Leaving the pictures aside, reproduce the data in full and word for word.

++++ DATA SECTION ++++

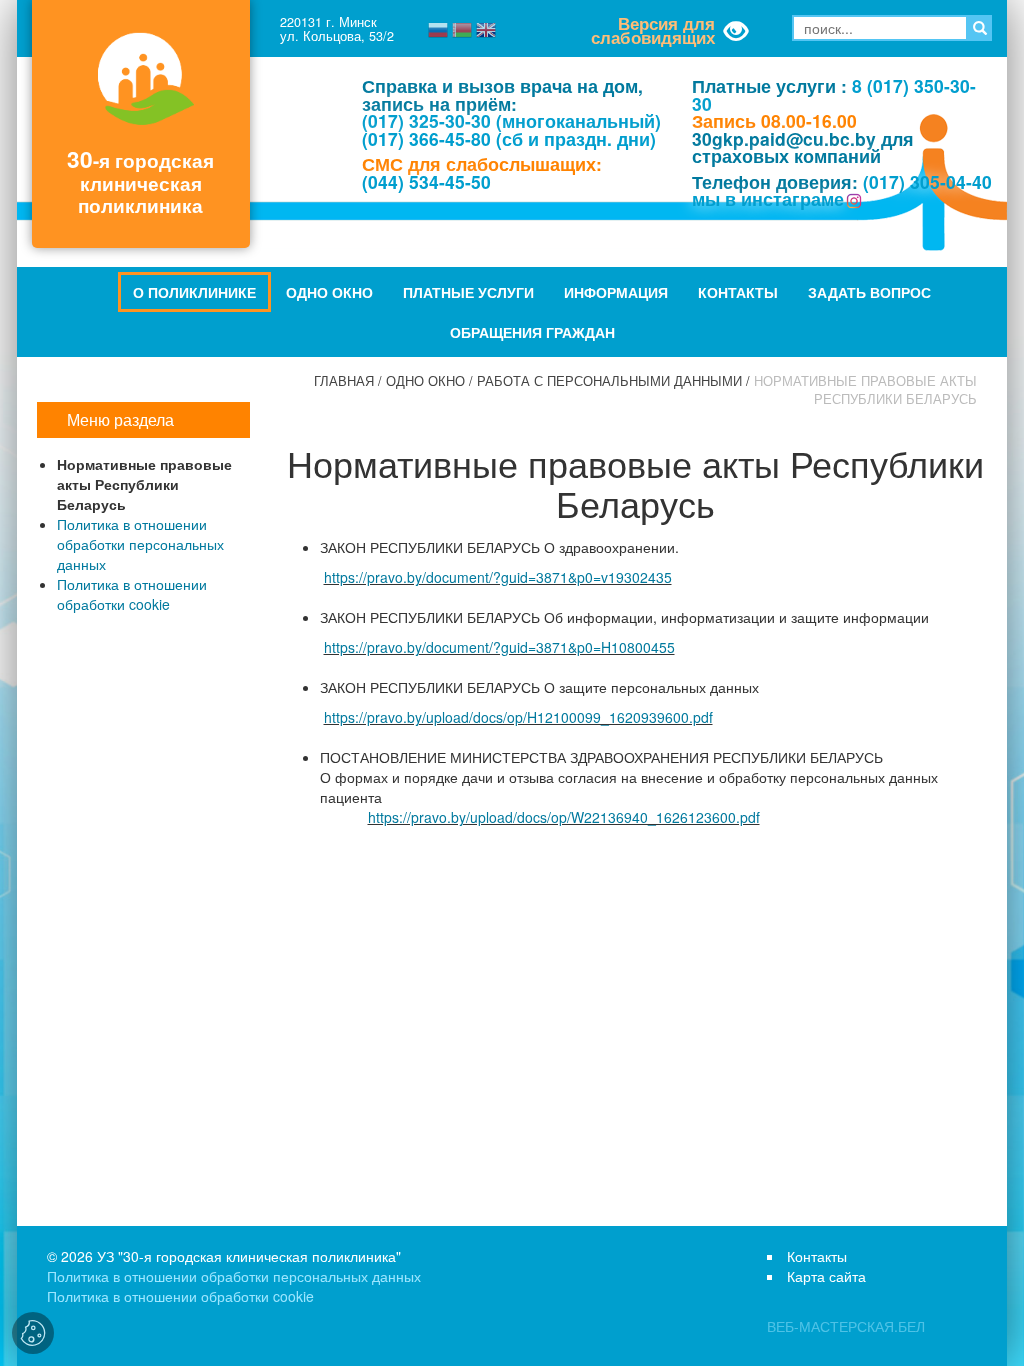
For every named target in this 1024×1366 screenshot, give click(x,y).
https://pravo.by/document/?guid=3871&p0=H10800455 (499, 647)
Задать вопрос (869, 292)
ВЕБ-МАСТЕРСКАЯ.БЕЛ (846, 1326)
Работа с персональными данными (609, 381)
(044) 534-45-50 (426, 181)
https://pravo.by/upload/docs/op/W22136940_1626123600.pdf (564, 817)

++++

## EXERCISE RESULT
For every named target in this 1024×1366 screenshot, give click(x,y).
https://pravo.by/document/?guid=3871&p0=H10800455 (499, 647)
Задать вопрос (869, 292)
ВЕБ-МАСТЕРСКАЯ.БЕЛ (846, 1326)
Работа с персональными данными (609, 381)
(044) 534-45-50 (426, 181)
https://pravo.by/upload/docs/op/W22136940_1626123600.pdf (564, 817)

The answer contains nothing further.